──────── SOURCE MATERIAL ────────

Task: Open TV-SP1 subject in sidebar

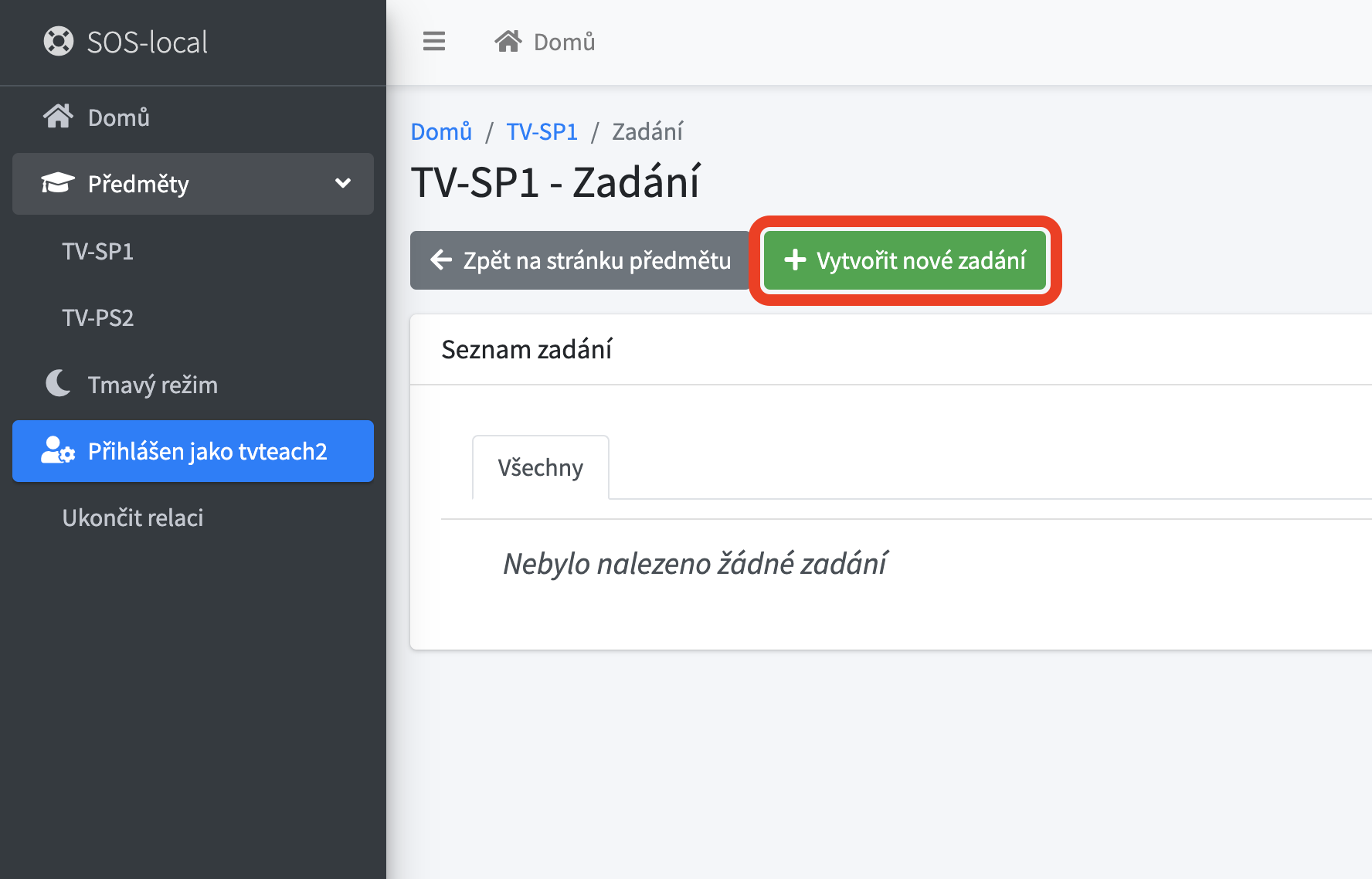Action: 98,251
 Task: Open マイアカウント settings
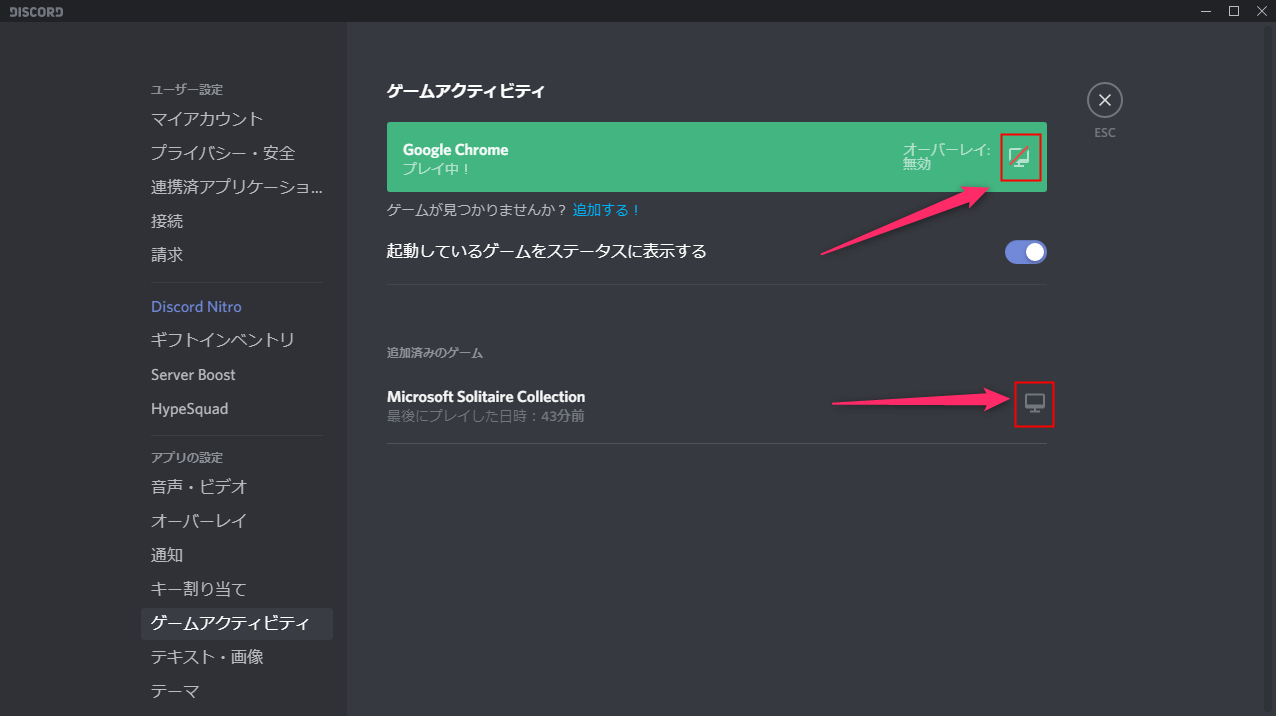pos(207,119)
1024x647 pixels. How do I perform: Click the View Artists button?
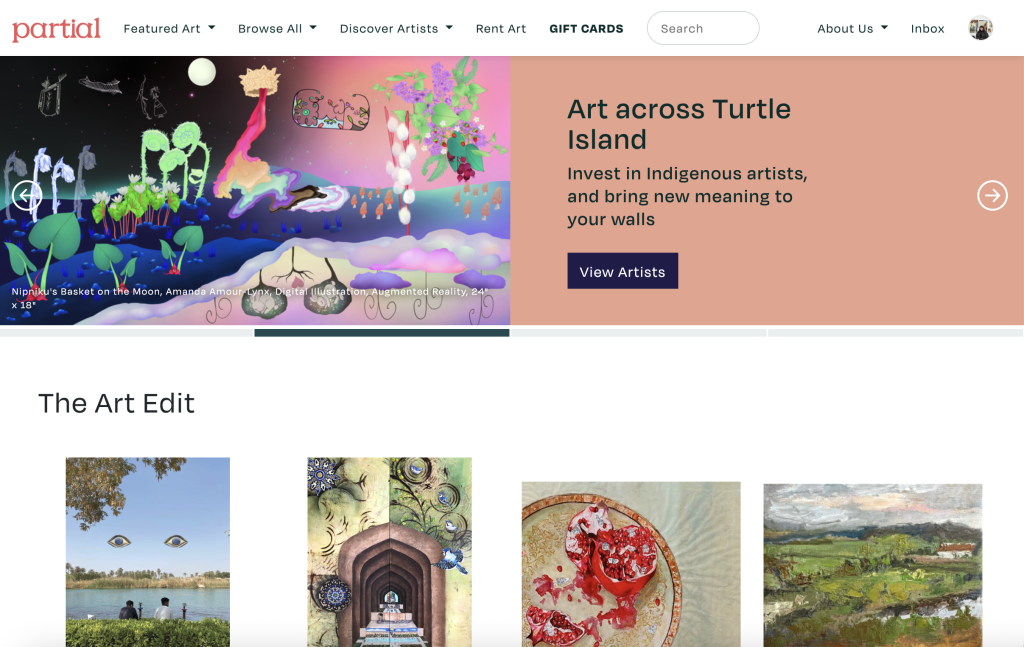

────────

### TASK TO COMPLETE
All of the material above needs to be restated exactly, with no pictures.

### SOLUTION FOR THIS EXERCISE
Task: Open TV-SP1 subject in sidebar

Action: 98,251
 Task: Open マイアカウント settings
pos(207,119)
1024x647 pixels. How do I perform: Click the View Artists button?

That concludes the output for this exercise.